■ Text extract

^^^^^^^^^^^^^^^^

Apart from immigrants with an employment contract and recognised qualifications, any unemployed person with vocational training will also be allowed to come to Germany to find a job there. Foreigners wishing to immigrate will be able to confirm their skills in Germany instead of getting such a clearance in advance in their home country. In addition, the Bundestag has introduced a preference for well-integrated migrants, who will be protected from deportation if they are to be trained for a job in an industry experiencing a shortage of workers.
The opposition has vehemently criticised the package introduced by the government. The Greens and the left-wing party Die Linke demanded to remove it from the agenda before the vote, insisting that it had been whipped through the hearings in an urgent procedure without a thorough analysis. Some of their politicians slammed the migration package as incompatible with fundamental rights and the German Constitution. The Greens even branded parts of the so-called "Orderly Return Act” as “highly questionable constitutionally”.
For its part, the Free Democrats (FDP) has lambasted the government for not doing enough to promote skilled migration.
"We know from recent studies that we would need in Germany 260,000 professionals from abroad every year, yet the Union [Christian Democratic Union and Christian Social Union] and SPD promise in their bill only 25,000", labour market policy spokesman for the FDP, Johannes Vogel, said.
At the same time, the Alternative for Germany's Bernd Baumann has called the regulation a "catalog of hollow announcements". According to him, the law for the "supposedly orderly return" is a "double lie: it creates neither order nor return".
Business circles, meanwhile, have welcomed the changes. The head of the German Craft Central Association Holger Schwannecke, called the legislation an important building block "in order to at least alleviate the increasing shortage of skilled workers in Germany".

^^^^^^^^^^^^^^^^

Entries showing where items appear
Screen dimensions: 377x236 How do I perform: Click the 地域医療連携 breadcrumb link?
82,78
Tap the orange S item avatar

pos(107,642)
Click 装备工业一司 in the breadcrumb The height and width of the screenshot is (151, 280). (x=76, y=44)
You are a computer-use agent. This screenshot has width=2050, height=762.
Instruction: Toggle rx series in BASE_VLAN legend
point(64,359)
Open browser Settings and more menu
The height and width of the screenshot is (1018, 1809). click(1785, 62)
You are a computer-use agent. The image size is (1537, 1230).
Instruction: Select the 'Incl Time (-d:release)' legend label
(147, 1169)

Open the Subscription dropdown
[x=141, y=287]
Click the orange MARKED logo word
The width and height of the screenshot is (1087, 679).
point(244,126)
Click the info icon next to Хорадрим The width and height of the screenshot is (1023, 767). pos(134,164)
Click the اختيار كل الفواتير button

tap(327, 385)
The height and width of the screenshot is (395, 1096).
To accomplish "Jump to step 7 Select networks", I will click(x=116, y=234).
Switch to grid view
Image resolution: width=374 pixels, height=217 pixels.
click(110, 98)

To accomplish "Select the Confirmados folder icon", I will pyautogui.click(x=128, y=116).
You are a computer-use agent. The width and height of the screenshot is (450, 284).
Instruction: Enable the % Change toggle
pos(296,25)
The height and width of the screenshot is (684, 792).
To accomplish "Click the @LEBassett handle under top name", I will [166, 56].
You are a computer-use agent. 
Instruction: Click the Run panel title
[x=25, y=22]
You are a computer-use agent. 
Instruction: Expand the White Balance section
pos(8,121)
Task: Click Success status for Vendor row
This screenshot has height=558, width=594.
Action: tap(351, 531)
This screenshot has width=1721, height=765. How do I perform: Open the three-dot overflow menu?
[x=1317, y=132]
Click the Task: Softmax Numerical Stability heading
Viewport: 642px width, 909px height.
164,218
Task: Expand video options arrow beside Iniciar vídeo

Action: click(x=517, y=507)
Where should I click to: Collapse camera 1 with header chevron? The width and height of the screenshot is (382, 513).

^^^^^^^^^^^^^^^^

■ Task requirements
- A) In the excerpt on Germany's migration package, quote the part that opens with the words containing "The opposition has" and closes with "promote skilled migration.".
- B) Answer these questions using the excerpt on Germany's migration package:
(i) According to Johannes Vogel, how many professionals from abroad would Germany need every year?
(ii) Which two parties demanded that the package be removed from the agenda before the vote?
(iii) What did Bernd Baumann call the regulation?

■ Task-by-task outputs
- A)
The opposition has vehemently criticised the package introduced by the government. The Greens and the left-wing party Die Linke demanded to remove it from the agenda before the vote, insisting that it had been whipped through the hearings in an urgent procedure without a thorough analysis. Some of their politicians slammed the migration package as incompatible with fundamental rights and the German Constitution. The Greens even branded parts of the so-called "Orderly Return Act” as “highly questionable constitutionally”.
For its part, the Free Democrats (FDP) has lambasted the government for not doing enough to promote skilled migration.

- B)
(i) 260,000
(ii) The Greens and Die Linke
(iii) A "catalog of hollow announcements"